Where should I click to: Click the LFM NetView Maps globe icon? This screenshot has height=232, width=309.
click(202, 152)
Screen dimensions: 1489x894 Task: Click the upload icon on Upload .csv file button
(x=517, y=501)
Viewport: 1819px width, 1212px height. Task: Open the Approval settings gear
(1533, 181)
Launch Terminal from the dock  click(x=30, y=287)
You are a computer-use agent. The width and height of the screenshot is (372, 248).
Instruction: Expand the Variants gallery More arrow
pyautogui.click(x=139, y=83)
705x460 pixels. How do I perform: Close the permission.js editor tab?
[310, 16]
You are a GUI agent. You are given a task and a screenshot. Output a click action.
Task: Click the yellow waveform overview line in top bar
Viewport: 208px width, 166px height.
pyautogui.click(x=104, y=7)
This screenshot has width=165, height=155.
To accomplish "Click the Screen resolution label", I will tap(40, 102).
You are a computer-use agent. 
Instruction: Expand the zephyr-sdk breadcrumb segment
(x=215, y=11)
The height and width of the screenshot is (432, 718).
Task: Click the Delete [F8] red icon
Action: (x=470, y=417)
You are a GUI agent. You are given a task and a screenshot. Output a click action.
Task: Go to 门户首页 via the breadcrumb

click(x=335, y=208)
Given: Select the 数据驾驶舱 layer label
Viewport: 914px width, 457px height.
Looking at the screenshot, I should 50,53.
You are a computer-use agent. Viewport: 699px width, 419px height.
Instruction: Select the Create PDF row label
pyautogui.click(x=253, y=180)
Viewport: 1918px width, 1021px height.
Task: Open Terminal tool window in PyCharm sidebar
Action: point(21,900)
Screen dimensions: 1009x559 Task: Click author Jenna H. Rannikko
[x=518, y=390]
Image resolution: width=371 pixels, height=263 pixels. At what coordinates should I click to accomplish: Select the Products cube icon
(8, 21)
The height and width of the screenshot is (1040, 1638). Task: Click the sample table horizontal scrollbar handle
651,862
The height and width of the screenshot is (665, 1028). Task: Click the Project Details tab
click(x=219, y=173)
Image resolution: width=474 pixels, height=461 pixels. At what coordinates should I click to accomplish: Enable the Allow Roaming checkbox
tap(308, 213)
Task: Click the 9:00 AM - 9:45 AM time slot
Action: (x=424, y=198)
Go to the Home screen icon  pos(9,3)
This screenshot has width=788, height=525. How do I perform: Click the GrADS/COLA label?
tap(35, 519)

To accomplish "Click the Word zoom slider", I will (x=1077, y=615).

┄┄┄┄┄┄

* **Given problem**
Start at the line containing "This screenshot has width=165, height=155." and end with the line containing "[x=518, y=390]", and reproduce only those lines with every "Instruction" changed to "Command" and nothing else altered.

* **Solution**
This screenshot has width=165, height=155.
To accomplish "Click the Screen resolution label", I will tap(40, 102).
You are a computer-use agent. 
Command: Expand the zephyr-sdk breadcrumb segment
(x=215, y=11)
The height and width of the screenshot is (432, 718).
Task: Click the Delete [F8] red icon
Action: (x=470, y=417)
You are a GUI agent. You are given a task and a screenshot. Output a click action.
Task: Go to 门户首页 via the breadcrumb

click(x=335, y=208)
Given: Select the 数据驾驶舱 layer label
Viewport: 914px width, 457px height.
Looking at the screenshot, I should 50,53.
You are a computer-use agent. Viewport: 699px width, 419px height.
Command: Select the Create PDF row label
pyautogui.click(x=253, y=180)
Viewport: 1918px width, 1021px height.
Task: Open Terminal tool window in PyCharm sidebar
Action: point(21,900)
Screen dimensions: 1009x559 Task: Click author Jenna H. Rannikko
[x=518, y=390]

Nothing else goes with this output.